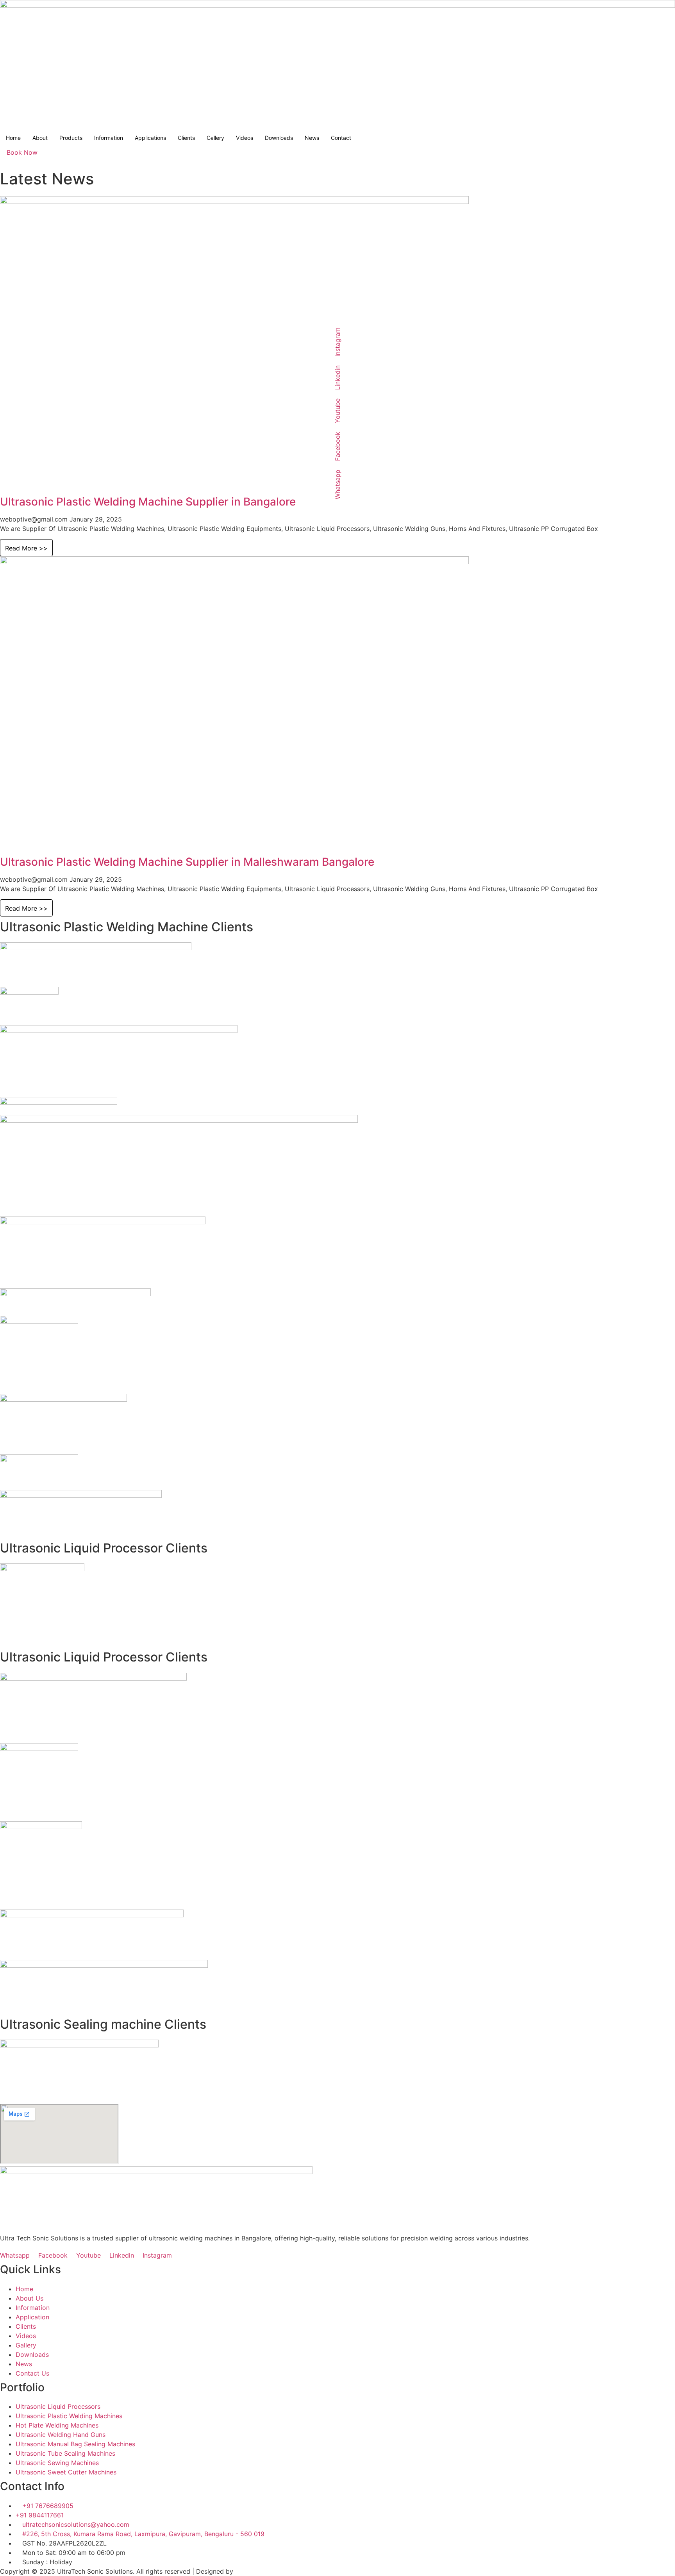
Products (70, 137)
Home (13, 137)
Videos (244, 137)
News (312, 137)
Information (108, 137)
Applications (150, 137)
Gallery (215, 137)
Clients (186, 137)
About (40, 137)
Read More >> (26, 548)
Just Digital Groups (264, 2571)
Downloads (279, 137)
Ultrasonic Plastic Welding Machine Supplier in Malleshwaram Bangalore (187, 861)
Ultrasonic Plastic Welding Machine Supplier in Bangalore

________________

In the listing above, how many lines hold the string "Machine"? Only the number is to be reported.

* RESULT FOR THIS TASK *
2